Highest depth for keyed collections — kills the duplicated upsert/remove/get-with-default logic across ~4 consumers. Narrower (helps Maps a lot, scalars/per-tab singletons less); best as a complement to Option 1, not a replacement.

Option 4 — "Persisted entry" as one concept (registry + operations)

The ambitious unification of 2 + 3: declare a concept once and get its atom and its typed hooks.

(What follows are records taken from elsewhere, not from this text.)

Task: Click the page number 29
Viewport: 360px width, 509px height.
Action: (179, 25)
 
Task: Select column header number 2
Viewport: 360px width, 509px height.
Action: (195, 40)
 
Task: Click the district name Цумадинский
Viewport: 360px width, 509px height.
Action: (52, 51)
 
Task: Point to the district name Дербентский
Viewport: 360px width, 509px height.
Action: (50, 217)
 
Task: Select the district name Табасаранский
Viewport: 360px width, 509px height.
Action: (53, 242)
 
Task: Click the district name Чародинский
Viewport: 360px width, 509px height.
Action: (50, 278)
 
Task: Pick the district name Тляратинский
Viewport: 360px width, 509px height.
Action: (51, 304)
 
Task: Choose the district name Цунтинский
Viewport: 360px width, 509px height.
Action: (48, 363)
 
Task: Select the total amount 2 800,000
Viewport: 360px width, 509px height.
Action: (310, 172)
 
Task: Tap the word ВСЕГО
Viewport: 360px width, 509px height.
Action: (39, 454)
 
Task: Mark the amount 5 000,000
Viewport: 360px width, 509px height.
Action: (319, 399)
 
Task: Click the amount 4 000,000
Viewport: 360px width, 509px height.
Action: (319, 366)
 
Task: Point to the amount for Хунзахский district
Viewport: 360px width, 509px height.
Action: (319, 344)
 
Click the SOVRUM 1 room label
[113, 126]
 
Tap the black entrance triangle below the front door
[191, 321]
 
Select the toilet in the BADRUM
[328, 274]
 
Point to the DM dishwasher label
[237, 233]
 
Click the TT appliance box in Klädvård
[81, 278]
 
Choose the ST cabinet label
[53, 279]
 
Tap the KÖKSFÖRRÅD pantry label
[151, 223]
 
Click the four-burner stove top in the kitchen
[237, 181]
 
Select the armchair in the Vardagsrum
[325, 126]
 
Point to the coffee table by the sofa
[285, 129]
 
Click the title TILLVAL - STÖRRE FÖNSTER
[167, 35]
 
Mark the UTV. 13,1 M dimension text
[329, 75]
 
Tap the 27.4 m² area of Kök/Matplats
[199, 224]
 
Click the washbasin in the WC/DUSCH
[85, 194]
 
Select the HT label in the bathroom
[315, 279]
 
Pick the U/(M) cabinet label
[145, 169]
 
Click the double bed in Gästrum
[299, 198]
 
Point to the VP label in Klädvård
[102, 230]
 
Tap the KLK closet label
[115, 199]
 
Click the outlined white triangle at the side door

const graphViewLayout = defineEntry({ key, default: , policy: perTab(codec), migrate });
// -> { atom, useValue, useSetValue }

const userVertexStyles = defineKeyedEntry({ key: "user-vertex-styles", policy: sharedMap() });
// -> { allAtom, useEntry, upsert, remove }

storageAtoms.ts becomes a registry of entries; graphViewLayout.ts / userPreferences.ts shrink to feature logic on top. Deepest single concept in the codebase — "a persisted thing" spanning storage → reconciliation → React. Largest blast radius; risks an over-general framework if the per-concept hooks vary more than they appear to. North star, not the next PR.

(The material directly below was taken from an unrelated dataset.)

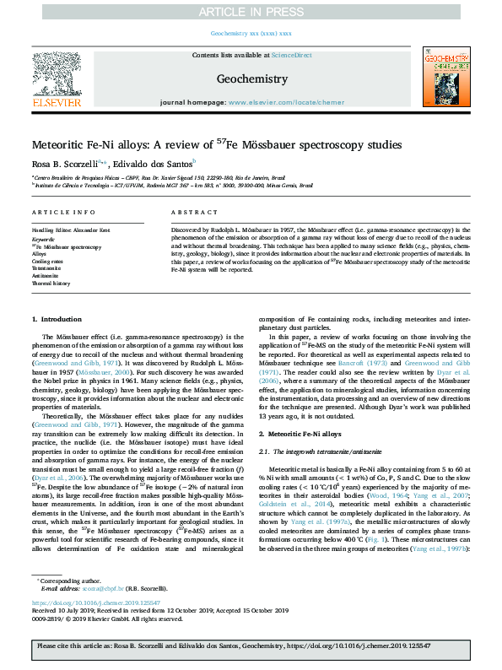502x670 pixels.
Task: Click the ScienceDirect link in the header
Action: (x=291, y=55)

Recommendation (starting point — validate during the spike)

Preferred sequence: 1 → 3, hold 2 and 4.

  • Option 1 first — high ROI, low risk. Almost pure win: it names the cross-tab semantics (the currently-invisible, dangerous thing), turns the two factories into adapters behind one port, and passes the deletion test cleanly — three callers would otherwise re-derive the seed logic. The createSessionScopedAtom just shipped in PR Add collapsible Schema View sidebar with shared sidebar shell #1875 is really Option 1's perTab adapter waiting to be named as such, so this is partly a consolidation of existing work.
  • Option 3 second — concrete ROI. Removes real, current duplication (the Map upsert/remove dance in userPreferences, schema, configuration, graph-sessions). Leverage is measurable, not speculative. Best done after Option 1 so it builds on the policy port.
  • Option 2 — weakest ROI relative to churn. The positional tuple is ugly but it's one localized footgun, and named-key access trades one import style for another across every consumer. Do it only if the tuple actually bites again.
  • Option 4 — north star, not the next PR. Only earns its keep after 1 and 3 prove the policy port and store shapes are stable. Jumping straight here risks a framework nobody needed (YAGNI). Highest payoff, highest risk.

ROI summary:

Option Depth gain Blast radius Risk When
1 — persistentAtom + policy port High Small (2 factories + call sites) Low First
3 — per-concept keyed stores High (for Maps) Medium (~4 consumers) Low–med Second
2 — declarative registry Medium Medium–high (import-style rename) Medium Only if tuple bites
4 — unified persisted-entry Highest Largest High (over-generalization) After 1 + 3 prove stable

Expected Outcome

Non-goals

  • Changing the on-disk storage shape (zero migration).
  • Implementing any option — this spike produces the recommendation and plan only.
  • Re-deciding the cross-tab reconciliation strategy itself (covered by the per-key-diff-merge ADR); this is about where that logic lives, not what it does.